Mr Hockless also expects Eastern Navigation Pte – which bought four vessels en bloc from bankrupt Toisa Ltd – to generate cash from the vessels during their lifetimes. Eastern Navigation added three AHTS vessels, Toisa Elan, Toisa Envoy and Toisa Explorer and the multi-purpose ROV light construction vessel Toisa Wave.
He also noted that during the prolonged downturn, Singaporean owners sought refuge in the Middle East, but Mr Hockless now feels the window of opportunity for such redeployments is gone: “Maybe a few years ago, the mobilisation fee was something a company could absorb, [but] that is no longer the case.” Reactivating a vessel that has been laid up for years and repositioning it to a new region to compete for contracts is too costly. “That’s US$3M off the bat,” says Mr Hockless. “I think the time has passed for some companies.”
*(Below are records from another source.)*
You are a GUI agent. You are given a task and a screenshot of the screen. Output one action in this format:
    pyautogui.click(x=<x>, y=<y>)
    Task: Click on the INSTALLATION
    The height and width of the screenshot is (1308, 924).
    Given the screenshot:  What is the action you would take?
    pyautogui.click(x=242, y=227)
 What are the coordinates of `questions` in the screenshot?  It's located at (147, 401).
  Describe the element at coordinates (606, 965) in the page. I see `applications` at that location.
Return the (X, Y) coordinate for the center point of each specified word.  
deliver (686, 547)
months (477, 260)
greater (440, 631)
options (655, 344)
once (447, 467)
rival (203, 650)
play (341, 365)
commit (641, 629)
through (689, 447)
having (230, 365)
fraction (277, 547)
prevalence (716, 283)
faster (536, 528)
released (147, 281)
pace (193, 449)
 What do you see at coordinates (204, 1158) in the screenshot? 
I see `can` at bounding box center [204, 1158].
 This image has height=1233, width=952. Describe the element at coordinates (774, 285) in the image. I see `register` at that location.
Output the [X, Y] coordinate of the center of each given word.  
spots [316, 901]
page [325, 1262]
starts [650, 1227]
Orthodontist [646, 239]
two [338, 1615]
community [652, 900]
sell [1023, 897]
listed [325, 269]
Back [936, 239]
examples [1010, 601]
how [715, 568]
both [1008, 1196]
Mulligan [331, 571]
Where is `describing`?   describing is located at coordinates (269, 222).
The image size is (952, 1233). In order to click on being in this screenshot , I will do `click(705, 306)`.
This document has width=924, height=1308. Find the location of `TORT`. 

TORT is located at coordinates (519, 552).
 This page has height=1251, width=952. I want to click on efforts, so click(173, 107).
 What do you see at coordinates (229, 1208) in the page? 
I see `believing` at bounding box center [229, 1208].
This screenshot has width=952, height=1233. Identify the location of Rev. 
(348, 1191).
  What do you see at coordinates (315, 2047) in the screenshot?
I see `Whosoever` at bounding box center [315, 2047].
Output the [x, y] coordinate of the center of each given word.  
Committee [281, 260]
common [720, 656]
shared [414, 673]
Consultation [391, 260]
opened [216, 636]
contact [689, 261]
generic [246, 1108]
On the scrapping side, VesselsValue notes that only two out of 20 PSVs were sold for demolition in Q3, including the relatively new VOS Primrose, built in 2016, sold by Vroon Offshore, and the relatively old Mystic Viking, built in 1983, sold by Nautilus Marine.
Outside of scrapping, Fearnley Offshore Supply notes that some vessels are being sold or converted for use outside the oil patch. One is the Borealis Maritime-owned PSV World Opal, a Damen PSV 3300 CD design, which is being converted as a feed boat at Damen Shipyard in the Netherlands.
France’s SeaOwl has taken advantage of “low-priced OSV assets,” says Fearnley, acquiring an AHTS vessel each from Solstad Offshore and Viking Supply Ships, for contracts it has with the French Navy.